Like Beverly Sills, Jan Peerce, Helen Traubel, Lawrence Tibbett and so many others of the period, Merrill always had one foot in popular entertainment, especially Broadway, radio and TV. Today we think of opera singers as almost exclusively opera singers, but that was not really so at that time. Actually, I think the case could be made that opera and opera singing are at their healthiest and probably most popular—at least in this country—when they exist in the company of the popular arts. That cozy relationship was shattered for good, it seems, not by opera singers and opera enthusiasts, but by the extraordinary developments, post-Elvis, of a rock-driven American popular culture that simply has nothing at all in common with traditional arts like opera. It wasn't opera's fault. But that is another story, and another blog!
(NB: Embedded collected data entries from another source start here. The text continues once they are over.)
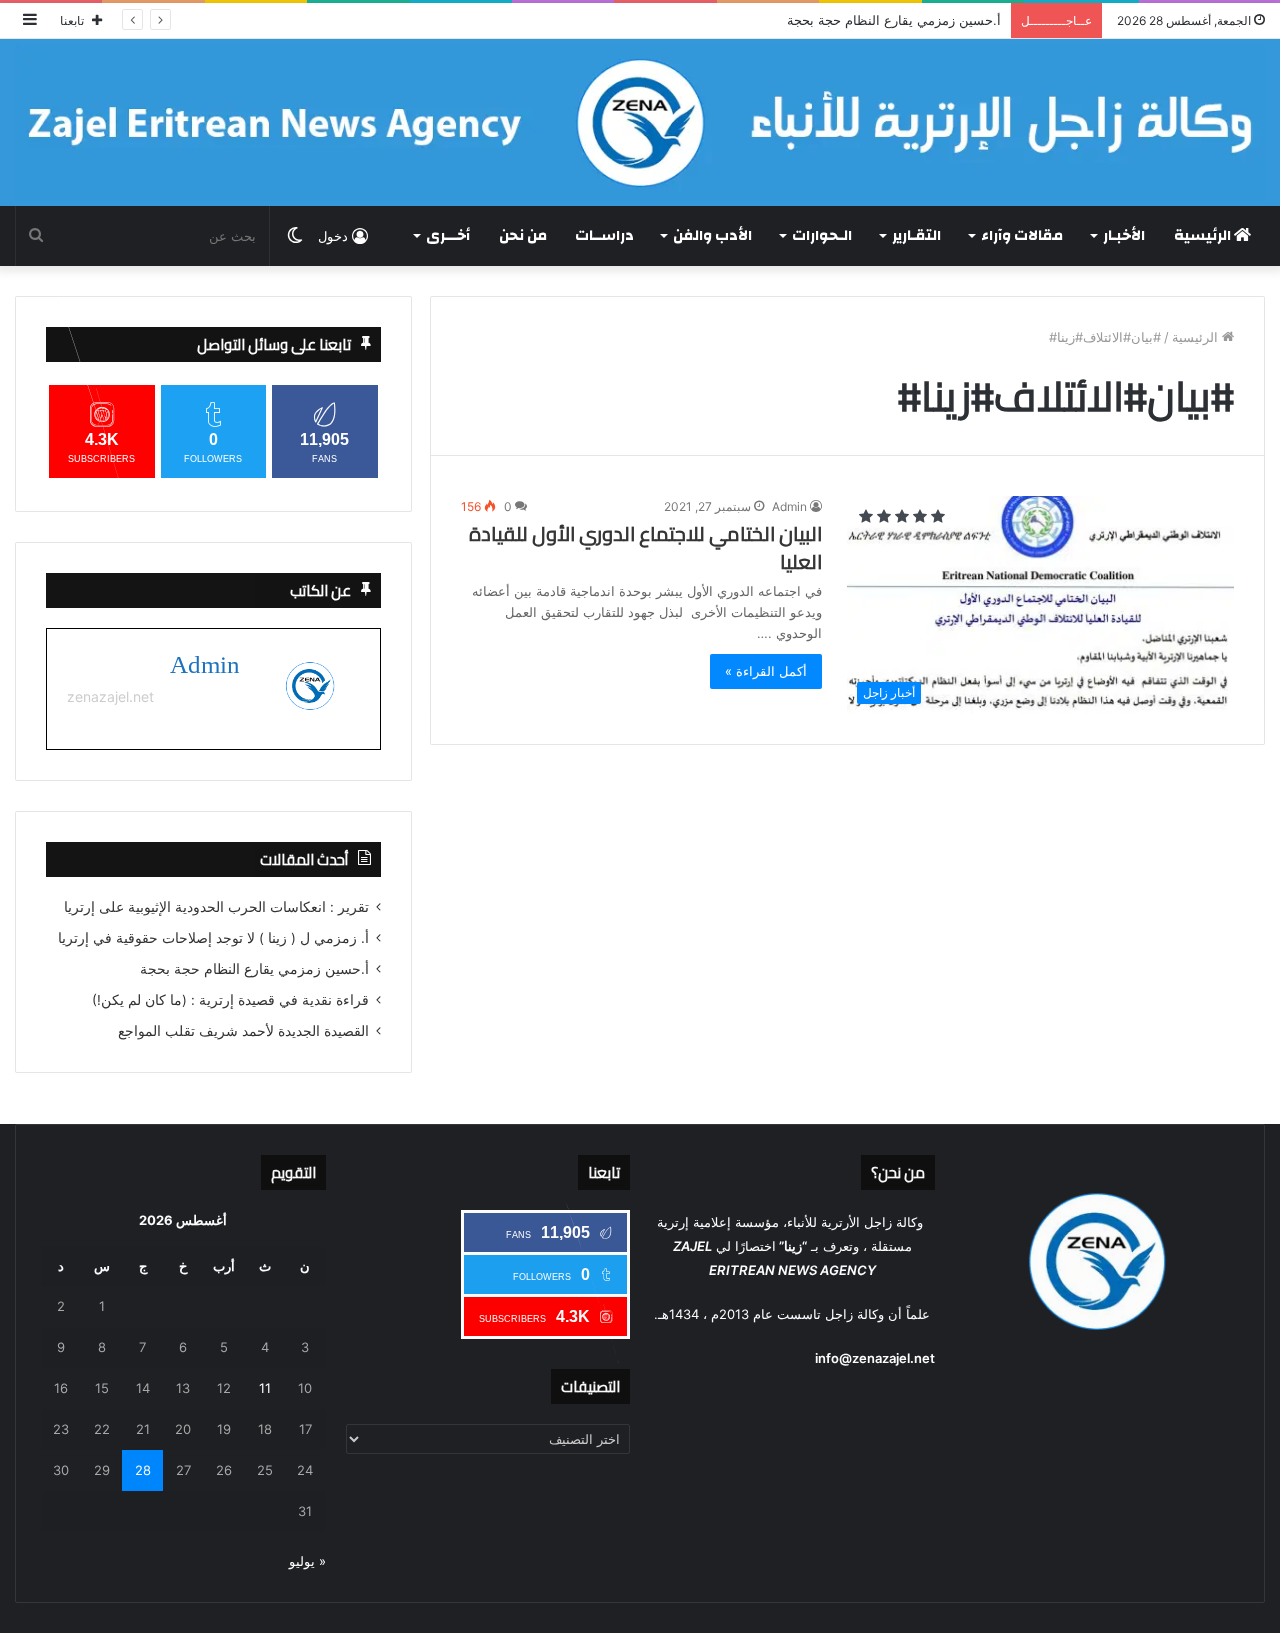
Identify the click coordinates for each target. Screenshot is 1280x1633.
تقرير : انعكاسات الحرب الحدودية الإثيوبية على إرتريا (216, 907)
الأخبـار (1124, 235)
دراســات (604, 235)
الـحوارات (822, 235)
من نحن (523, 235)
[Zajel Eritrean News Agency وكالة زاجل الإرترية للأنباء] (640, 122)
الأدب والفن (712, 235)
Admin (789, 506)
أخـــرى (448, 235)
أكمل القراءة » (766, 671)
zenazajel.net (110, 696)
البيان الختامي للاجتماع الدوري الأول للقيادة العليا (645, 548)
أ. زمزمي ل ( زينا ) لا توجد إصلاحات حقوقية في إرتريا (213, 938)
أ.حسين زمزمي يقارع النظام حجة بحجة (894, 20)
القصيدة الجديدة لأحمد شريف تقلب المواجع (243, 1031)
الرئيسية (1204, 235)
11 (265, 1388)
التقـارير (916, 235)
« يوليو (307, 1561)
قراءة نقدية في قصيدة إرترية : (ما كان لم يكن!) (230, 1000)
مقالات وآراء (1022, 235)
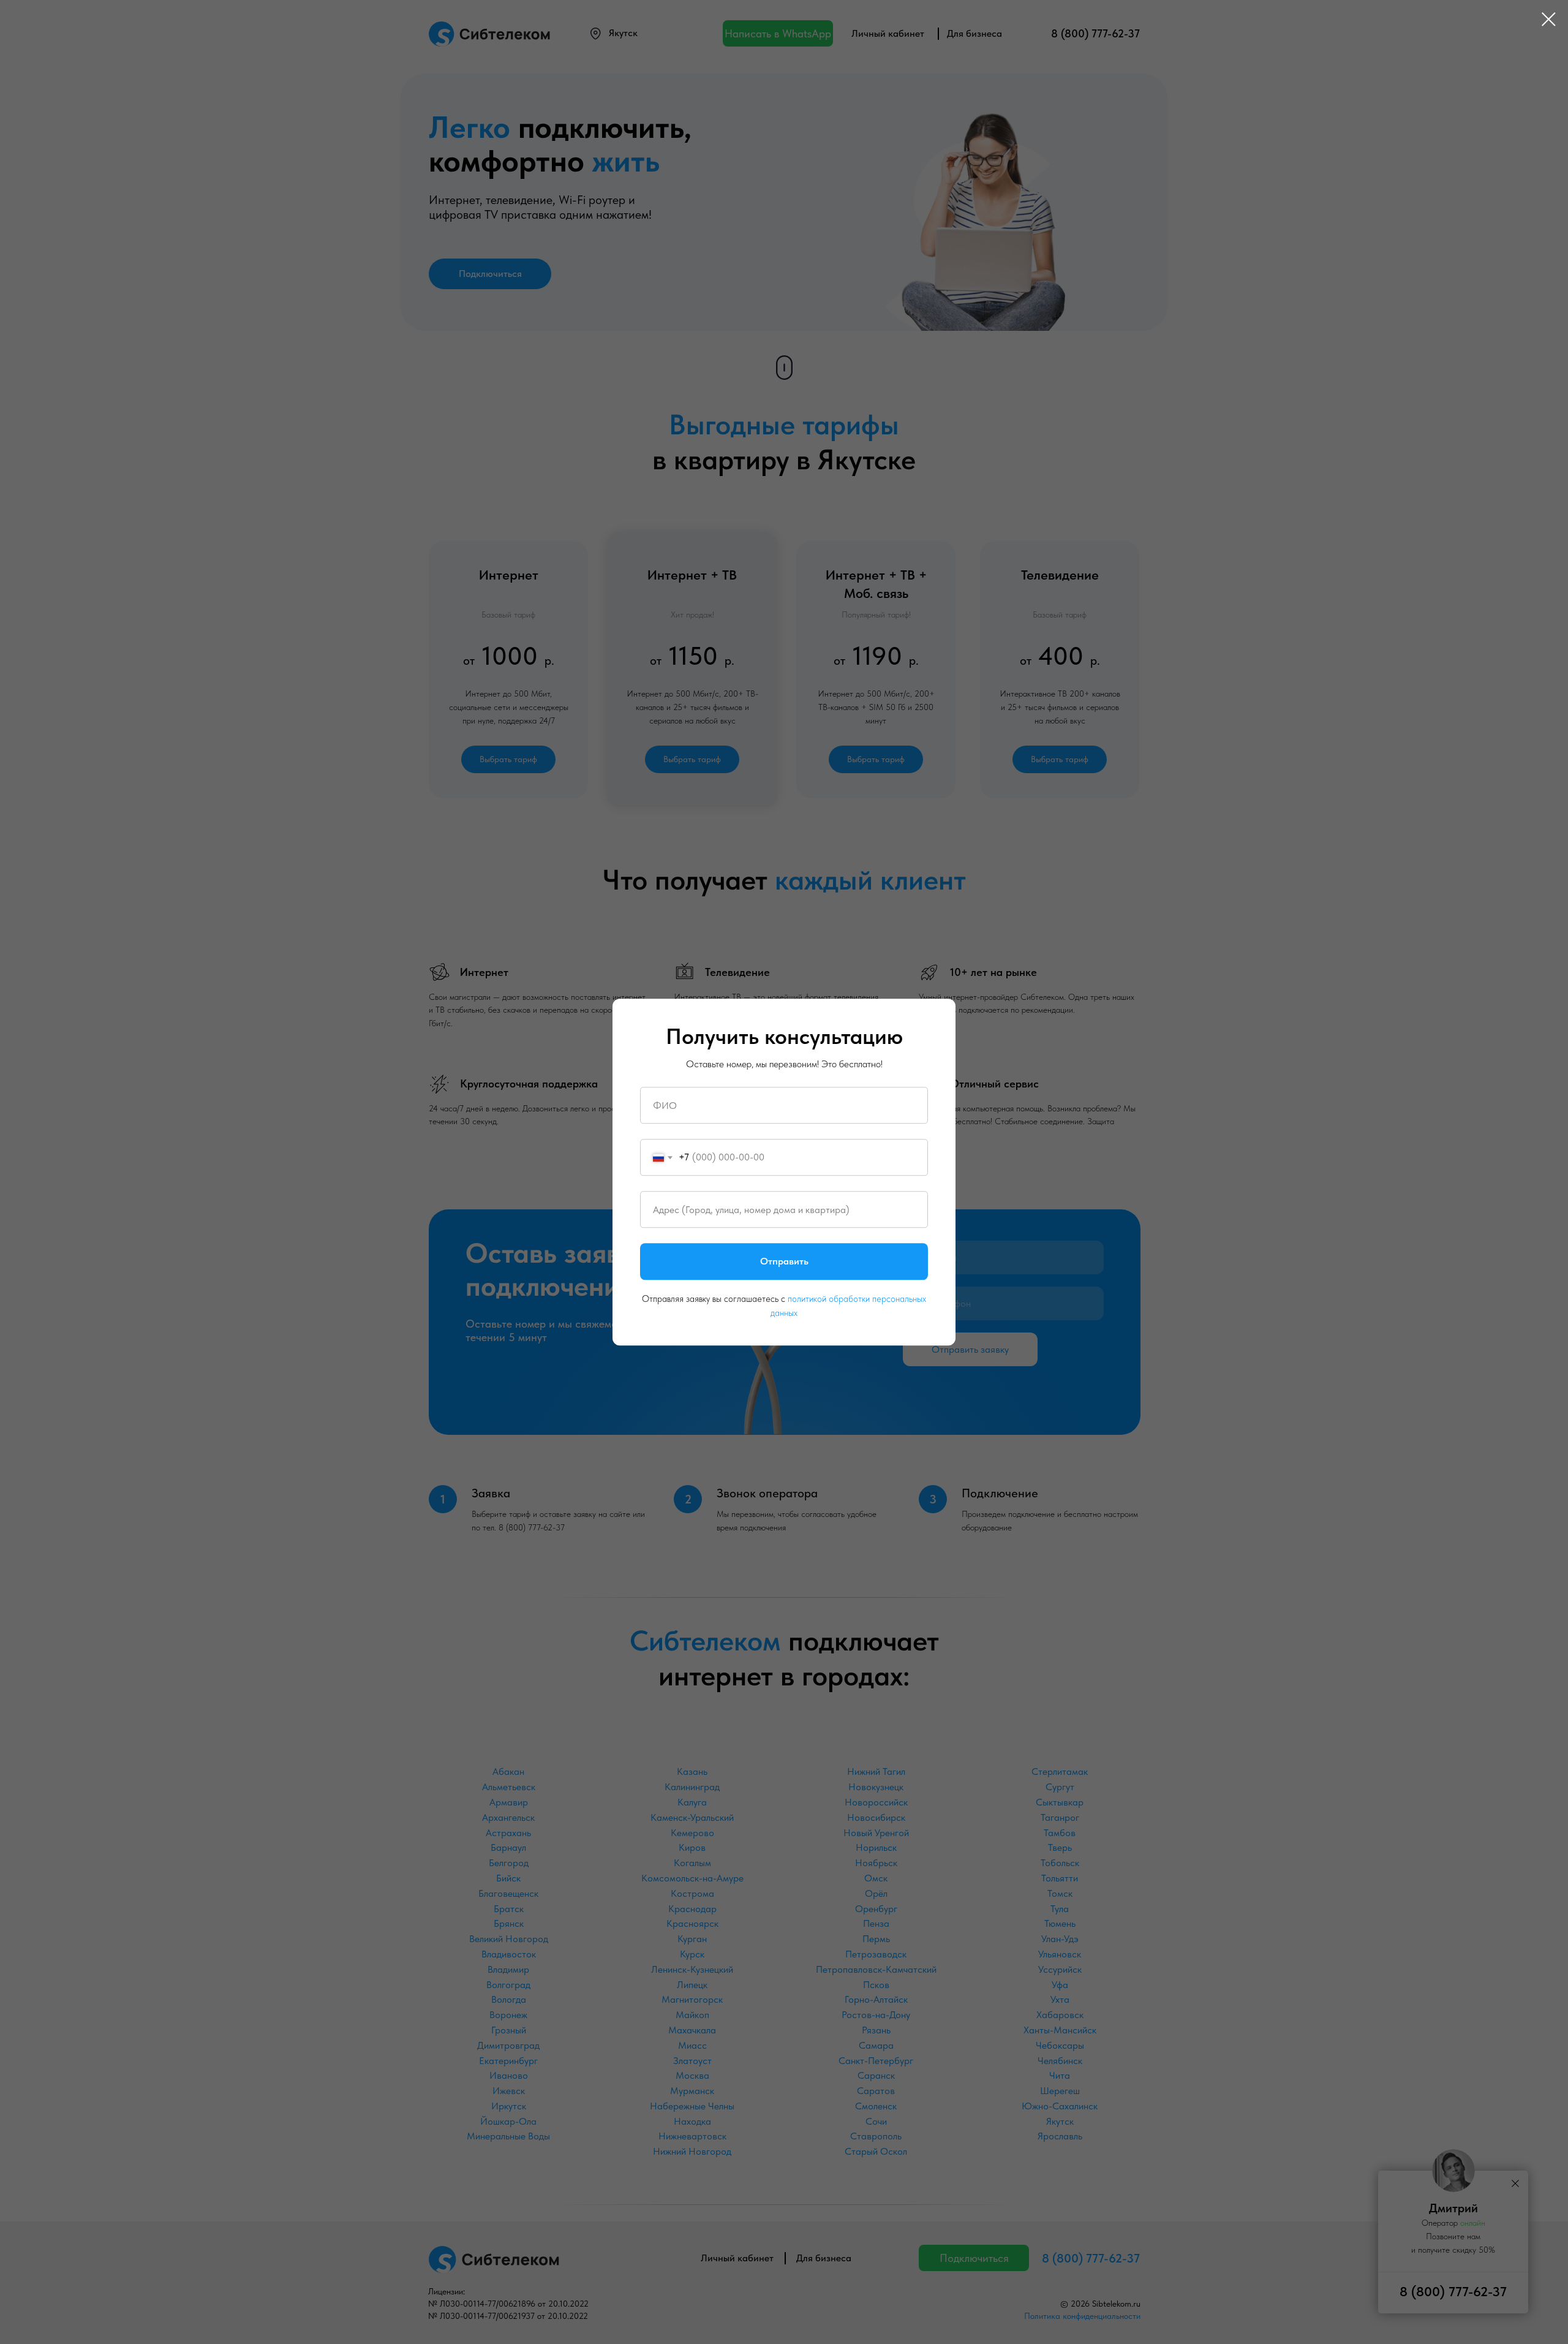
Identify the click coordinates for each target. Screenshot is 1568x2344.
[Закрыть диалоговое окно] (1549, 19)
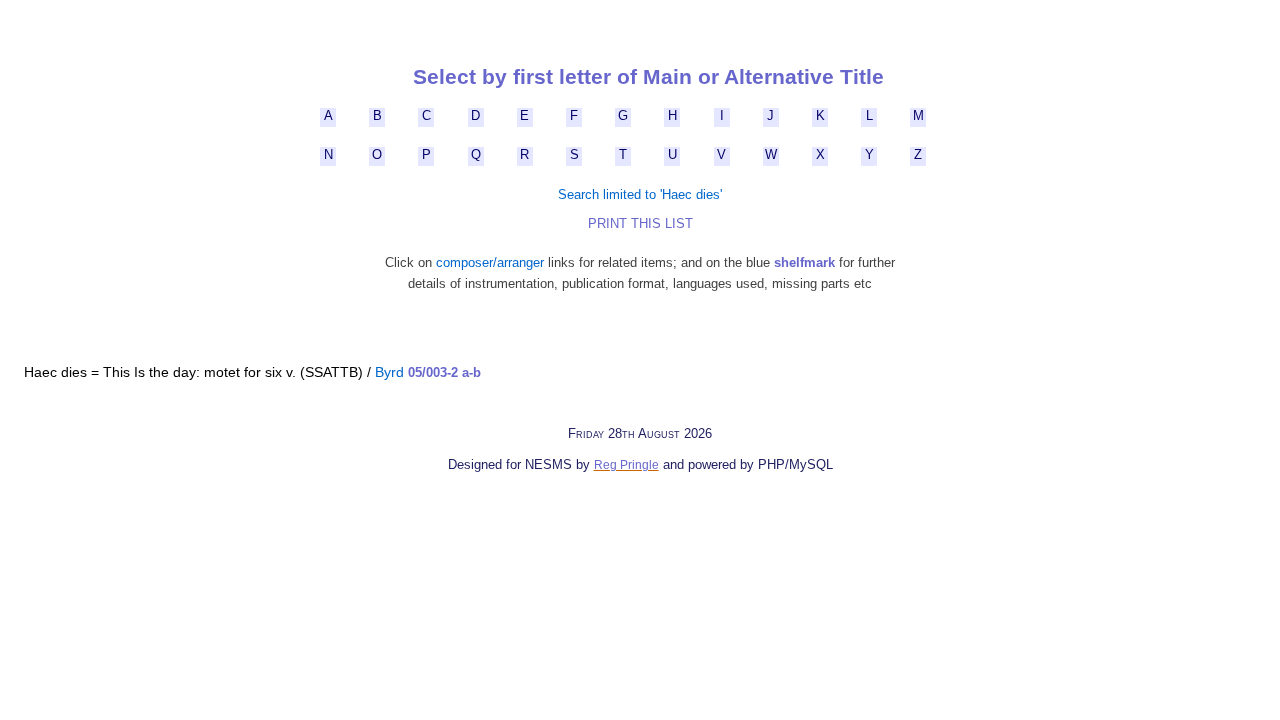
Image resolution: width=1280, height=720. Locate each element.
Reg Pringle (626, 465)
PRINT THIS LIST (640, 223)
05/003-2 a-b (444, 373)
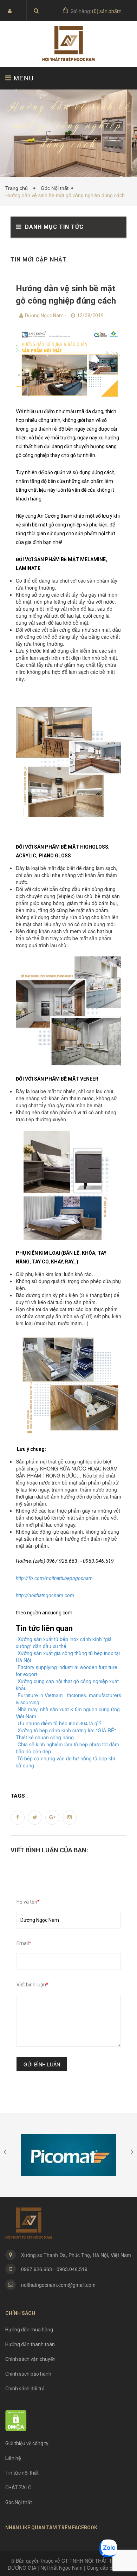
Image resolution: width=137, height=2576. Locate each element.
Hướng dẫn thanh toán (30, 2344)
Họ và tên (28, 1902)
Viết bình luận (32, 1984)
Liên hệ (13, 2458)
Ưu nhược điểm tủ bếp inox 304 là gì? (60, 1723)
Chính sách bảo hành (28, 2374)
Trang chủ (18, 188)
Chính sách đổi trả (25, 2388)
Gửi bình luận (42, 2064)
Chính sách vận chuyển (30, 2359)
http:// (22, 1595)
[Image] (68, 363)
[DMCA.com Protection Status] (16, 2420)
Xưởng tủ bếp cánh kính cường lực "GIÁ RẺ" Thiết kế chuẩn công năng (66, 1734)
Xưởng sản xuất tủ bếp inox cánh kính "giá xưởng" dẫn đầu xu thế (64, 1642)
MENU (23, 77)
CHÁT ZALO (18, 2487)
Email (24, 1943)
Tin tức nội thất (22, 2473)
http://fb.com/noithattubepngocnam (54, 1578)
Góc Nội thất (54, 188)
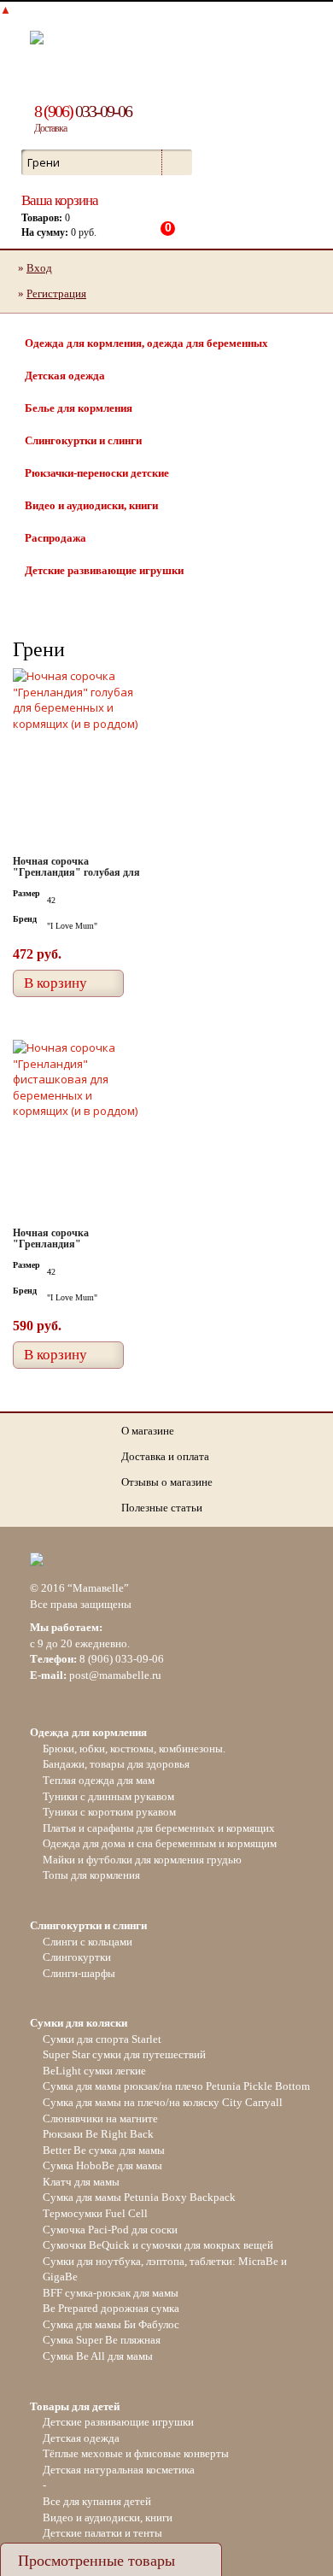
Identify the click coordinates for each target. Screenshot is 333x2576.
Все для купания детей (97, 2501)
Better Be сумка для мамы (104, 2150)
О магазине (147, 1430)
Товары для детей (75, 2406)
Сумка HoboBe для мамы (102, 2165)
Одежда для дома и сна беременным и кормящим (160, 1843)
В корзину (55, 983)
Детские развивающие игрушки (104, 570)
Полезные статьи (161, 1507)
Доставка (50, 128)
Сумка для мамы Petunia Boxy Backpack (139, 2197)
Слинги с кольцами (87, 1941)
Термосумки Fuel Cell (95, 2213)
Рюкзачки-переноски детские (97, 472)
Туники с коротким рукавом (109, 1811)
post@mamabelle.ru (115, 1675)
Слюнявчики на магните (100, 2118)
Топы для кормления (91, 1875)
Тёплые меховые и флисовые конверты (136, 2453)
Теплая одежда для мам (99, 1780)
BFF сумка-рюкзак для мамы (110, 2292)
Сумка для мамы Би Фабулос (111, 2324)
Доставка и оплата (165, 1456)
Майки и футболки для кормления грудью (142, 1859)
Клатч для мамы (81, 2181)
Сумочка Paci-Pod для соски (110, 2229)
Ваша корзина (59, 200)
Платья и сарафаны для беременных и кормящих (159, 1828)
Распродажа (55, 537)
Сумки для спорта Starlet (102, 2039)
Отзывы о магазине (167, 1482)
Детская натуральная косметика (119, 2469)
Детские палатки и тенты (102, 2532)
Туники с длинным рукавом (108, 1796)
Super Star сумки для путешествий (124, 2054)
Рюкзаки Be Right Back (98, 2133)
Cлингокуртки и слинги (83, 440)
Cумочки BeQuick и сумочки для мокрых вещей (158, 2245)
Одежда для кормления (88, 1732)
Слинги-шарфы (79, 1973)
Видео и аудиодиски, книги (91, 505)
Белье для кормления (78, 408)
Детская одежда (65, 375)
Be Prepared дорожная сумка (111, 2308)
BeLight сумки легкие (94, 2070)
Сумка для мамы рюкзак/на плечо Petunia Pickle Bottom (176, 2086)
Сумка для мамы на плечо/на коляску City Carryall (163, 2102)
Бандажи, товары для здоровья (116, 1763)
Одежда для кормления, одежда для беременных (146, 343)
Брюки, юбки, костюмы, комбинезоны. (134, 1748)
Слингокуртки (77, 1957)
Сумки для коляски (78, 2022)
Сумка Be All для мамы (98, 2356)
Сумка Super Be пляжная (102, 2339)
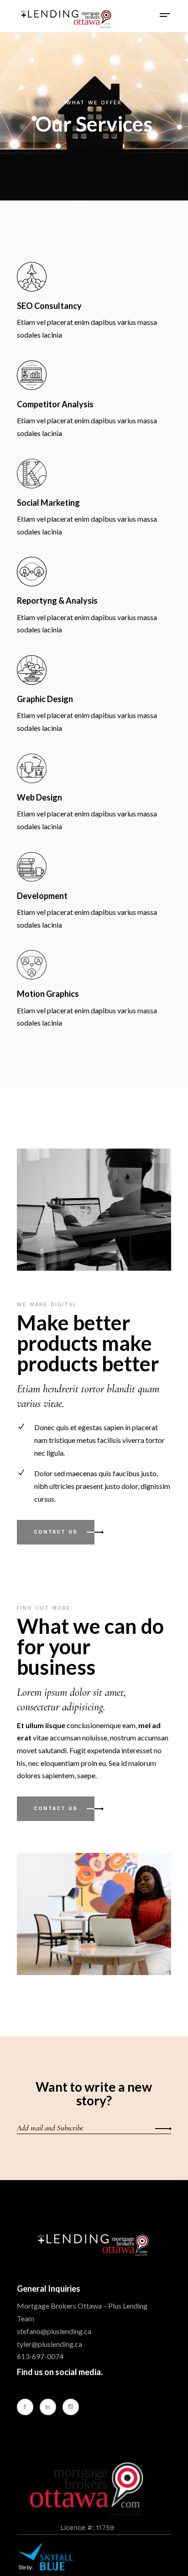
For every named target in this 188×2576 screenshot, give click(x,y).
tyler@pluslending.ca (49, 2344)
There is no good reason I can think of to waste your time or mine with a mini-biography of Robert Merrill. If you're reading a blog like this, it's safe to assume you already know a lot about opera singers. Merrill was so well-known that a simple glance at Wiki will tell you anything you may not already know about this popular American baritone. A trivia point—you may not know that he was a very accomplished semi-pro baseball player, and paid for his musical education at the beginning with money he made pitching in a semi-pro league! There is always something more to people: like the fact that Roberto Murolo, the grand master of Neapolitan song and song history, actually paid his way through college as a championship swimmer:-) You just never know.
It's all about Merrill's voice. His was one of the smoothest, most elegantly and easily produced of baritone voices. Here is an absolutely classic rendition of "Some Enchanted Evening" that shows very well the perfection of his singing technique:
Now how is that for smooth! Absolutely perfect singing, as best I can judge. I am reminded of a conversation I had many years ago with Daniel Ferro, at Juilliard, one of the world's outstanding voice teachers. He compared Merrill's technique to the automatic gear-shifting of an expensive luxury automobile. He said you never notice the shift between registers; it is so smooth that it is like a perfect, steady progression. I don't think it can be said better.
Such smoothness and exemplary legato immediately suggest Valentin as a near ideal French role for Merrill, and indeed he was superb in such repertoire. Here is the much-loved aria "Avant de Quitter ceux lieux" in a live 1955 performance:
Again, the words that first come to mind are "smoothness," "legato," and "tonal consistency," all accompanied by a remarkably in-line transition to the upper register. It often comes as a surprise to realize that Merrill is sometimes singing Gs and even Abs as though they were part of the middle of his voice!
Finally, the one baritone aria that even those who know nothing of opera will know, Figaro's ultra-famous "Largo al factotum," staple fare of concerts, anthologies, singing textbooks and even cartoons!
Absolutely excellent! This cannot be faulted. I would call it a classic rendition—completely free of the extraordinary idiosyncrasies so frequently visited upon it by lesser talents. The Italian diction, which frequently gets muddled in the mouths of Americans, is pretty clean and clear here; as always, the register transitions are perfect, and the tonal consistency is absolute. That's the kind of singing that guarantees a very long career! And that indeed is what Merrill had—long, distinguished, profitable, and—not merely coincidentally—a lot of fun!